Eine Form, die sich öffnet für Vielfalt und Uneindeutigkeit… und gleichzeitig für äußerst scharfe Interpunktionen ein Vokabular bereitstellt. Einmal drin kommt man nicht mehr raus. Das sollte jedem klar sein, der ins Labyrinth rein will. Doch genau da drin fängt der Spaß erst richtig an!

the-creative-process

5 thoughts on “Wie geht´s denn nun rein ins Labyrinth?
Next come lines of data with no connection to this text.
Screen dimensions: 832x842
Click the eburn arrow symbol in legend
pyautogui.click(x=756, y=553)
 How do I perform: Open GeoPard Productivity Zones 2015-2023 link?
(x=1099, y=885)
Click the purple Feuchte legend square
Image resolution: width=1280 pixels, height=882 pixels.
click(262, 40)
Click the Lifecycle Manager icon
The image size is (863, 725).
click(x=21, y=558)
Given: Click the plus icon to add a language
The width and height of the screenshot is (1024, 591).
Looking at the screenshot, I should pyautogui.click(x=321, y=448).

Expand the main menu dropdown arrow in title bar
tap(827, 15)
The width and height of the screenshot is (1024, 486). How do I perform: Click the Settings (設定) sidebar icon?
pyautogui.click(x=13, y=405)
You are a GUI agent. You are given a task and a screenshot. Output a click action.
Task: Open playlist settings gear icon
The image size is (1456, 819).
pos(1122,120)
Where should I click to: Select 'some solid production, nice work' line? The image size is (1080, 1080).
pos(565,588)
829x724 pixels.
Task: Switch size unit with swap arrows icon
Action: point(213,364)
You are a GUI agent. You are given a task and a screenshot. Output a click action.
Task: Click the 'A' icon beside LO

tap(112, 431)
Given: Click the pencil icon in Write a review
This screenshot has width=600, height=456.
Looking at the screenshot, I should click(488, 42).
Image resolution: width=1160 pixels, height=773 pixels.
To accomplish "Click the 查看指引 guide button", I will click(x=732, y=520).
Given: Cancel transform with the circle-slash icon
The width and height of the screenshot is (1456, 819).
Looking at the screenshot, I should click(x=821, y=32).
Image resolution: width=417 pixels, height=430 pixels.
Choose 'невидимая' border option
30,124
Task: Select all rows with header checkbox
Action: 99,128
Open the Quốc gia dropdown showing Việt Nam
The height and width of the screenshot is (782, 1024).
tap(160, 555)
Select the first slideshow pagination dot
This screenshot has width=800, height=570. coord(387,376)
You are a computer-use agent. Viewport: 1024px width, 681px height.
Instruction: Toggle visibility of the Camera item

  1. Vielleicht kann man eher umgekehrt sagen, mit Hilfe von Systemtheorie gehts raus aus dem Labyrint undurchschauter Wiederholungen und Abhänggkeiten !
    Und last not least: Mit Hilfe von Systemtheorie gehts raus aus der Kälte moralischer Urteile.

    Wilfried Hosemann

  2. Kontingenzerfahrung und Ausschleichen aus der Verantwortung
    Wir leben ja derzeit in einer historisch recht heftigen Zeit. Holt uns zum einen unsere deutsche Geschichte nach 70 Jahren der Befreiung vom Faschischmus fast schon allabendlich am Fernseher ein, erleben wir fast schon gleichzeitig, wie Tausende von Flüchtlingen sich auf gefährlichen Weg übers Mittelmeer machen, in der Hoffnung, dass die entwickelte Hilfesysteme: Hier hilfloses, überladenes Gefährt und dort „Rettung in Sicht“ durch ein Seerecht gedeckt, das die Verantwortlichen in der EU am liebsten wieder aushebeln würden.
    Man könnte, um mit dem Kontingenzbegriff zu argumentieren davon ausgehen, dass historische Ereignisse wie oben angedeutet und gegenwärtige Geschehnisse auf einer unbestimmten Ebene sich ereignen, miteinander zu tun haben, oder auch nicht, das eine Ereignis nun eben mal zufällig 70 Jahre alt ist und das andere ebenso zufällig vor unserer Haustüre sich abspielt. Wir, die Nachgeborenen, sind für die Hintergründe des historischen Ereignisses nicht verantwortlich und verweisen auf die Generationen vor uns, wenn sich nun „zufälligerweise“ die Katastrophe im Mittelmeer abspielt, sind wir dann ebenso „nicht verantwortlich“? Die der Kontingenz innewohnende Unbestimmtheit schottet uns nämlich nicht von der Verantwortung ab, sondern verknüpft sie mit der personalen Ethik, Unbestimmtheit kann nicht heißen, „lass fahren Schicksal dahin“, oder die Verantwortung hierfür den himmlischen Mächten zu überlassen (denen brauchen wir nichts überlassen, sie handeln auch ohne unser Einverständnis). Die Verantwortung kann also nicht vom Kontingenzbegriff entlastet werden, sondern gerade weil die Wirkung von Kontingenz die Folge von Unbestimmtheit und der Unübersichtlichkeit der Komplexität ist, bedarf es der individuellen, wie auch allgemein verbindlichen Verantwortungsübernahme gegenwärtiger Ereignisse.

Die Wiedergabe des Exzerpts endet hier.